Their staff is also made up of mostly women and Rutko feels offering programs like Shop would be asking teachers to leave their comfort zones. The superintendents are working to find ways to offer more classes, such as partnerships with South East Regional College or the John Deer.
When the future is away from Mossbank
Teachers sang the praises of Howe and Jacob my whole time at the Mossbank school. They really were being prepared for bright futures and their grades were clearly good enough to get into university. The question that was always lingering in the back of my mind was whether these “bright futures” included Mossbank.
“It’d be pretty tough to get an engineering job out here for what I’m interested in,” admitted Howe.
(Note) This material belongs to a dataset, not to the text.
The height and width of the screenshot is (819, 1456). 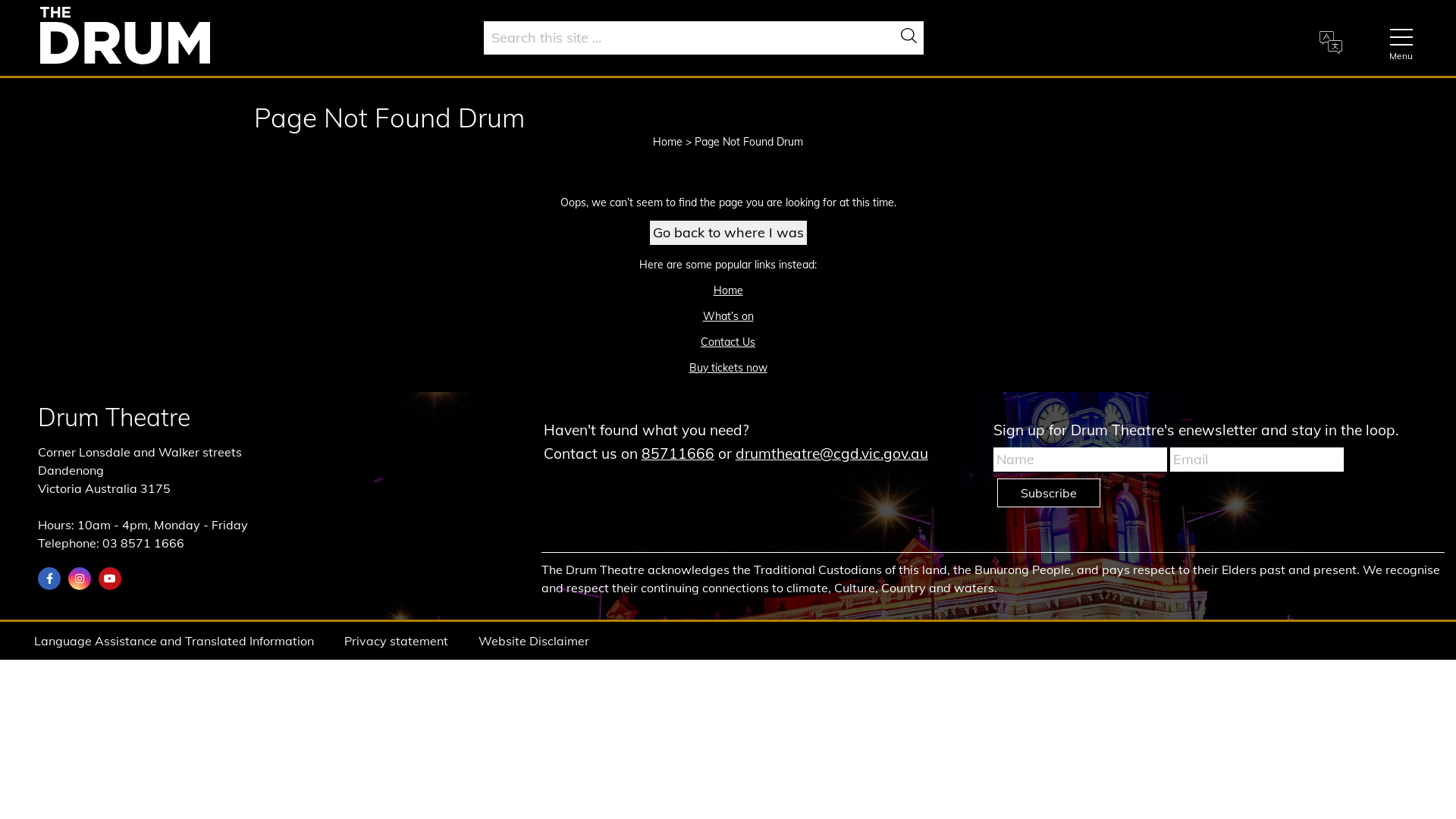 What do you see at coordinates (0, 0) in the screenshot?
I see `'Skip to main content'` at bounding box center [0, 0].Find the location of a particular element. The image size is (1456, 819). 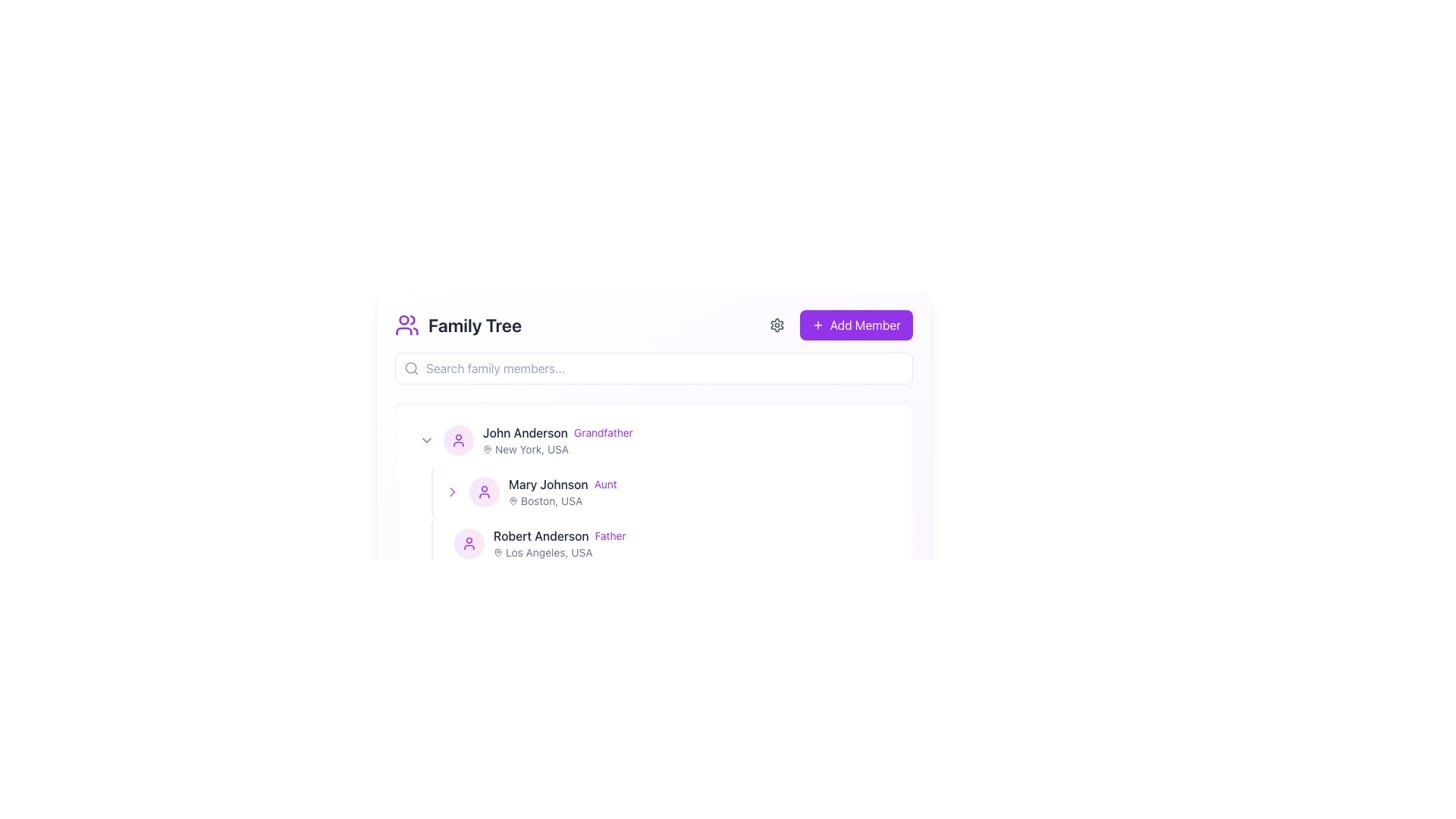

the settings button located at the top-right corner of the layout, to the immediate left of the 'Add Member' button, for tooltip or visual feedback is located at coordinates (777, 324).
There are only 10 people living in Mossbank with a university degree according to Stats Canada. The same census shows there are 10 Mossbank citizens in the education field.
As more young people are becoming educated, the future of all small towns is put into question. But Rutko feels there’s hope in the university field of agriculture, Mossbank’s main industry.
“Farming in itself is becoming such a technical thing,” she said. “What we see is a lot of our students go into agricultural… So if they do come back their skills are going to enhance what they’re doing on the farms.”
Yet there doesn’t seem to be a current demand for engineers with degrees from the University of Regina, which both Howe and Geis hope to become.
“Like, I grew up on the farm, I like farming, kinda, but… if I took engineering it wouldn’t really apply to what’s going on around here. There’s not much for jobs. Mossbank’s probably not going to get a whole lot bigger in the future. It’s probably just going to kinda dwindle off,” said Howe.
Though Howe and Geis weren’t thrilled about the idea of moving to the big cities.
“I like the small towns a lot better than the big cities,” mused Geis. “It’s a lot easier. You don’t have to worry just walking around.”
Howe seemed to be planning a future in which he could have it all. “I don’t want to live in the city but I want to be like close to it so maybe just a small town outside of the city like fifteen/twenty minutes, or maybe like an acreage or something so my kids can still be kinda close to the school,” he said.
I asked Lawrence whether his star pupils would be leaving town for good.
“In a way you hope. Because there’s so much more out there. You know this is a great town but for them to come back, unless they’re going to come farm, which I doubt it, you know there’s nothing here for them. With their interests… yeah.”
Geis’s mother reiterated the sentiment: “I think once he gets out in his field, yeah, he’ll be… he’ll be gone.”
Possibilities
Jackie Geis’s feelings of letting her son go were mixed with the pride she felt for him. She said she knew he would excel in whatever he does.
Likewise, Rutko mused about the open future of her students:
“Carter and Jacob will both be awesome university students… The world is at their feet right now because they are so good at what they do, they are very focused, and they have awesome work habits, and they’re serious about learning. They’ll do very well.”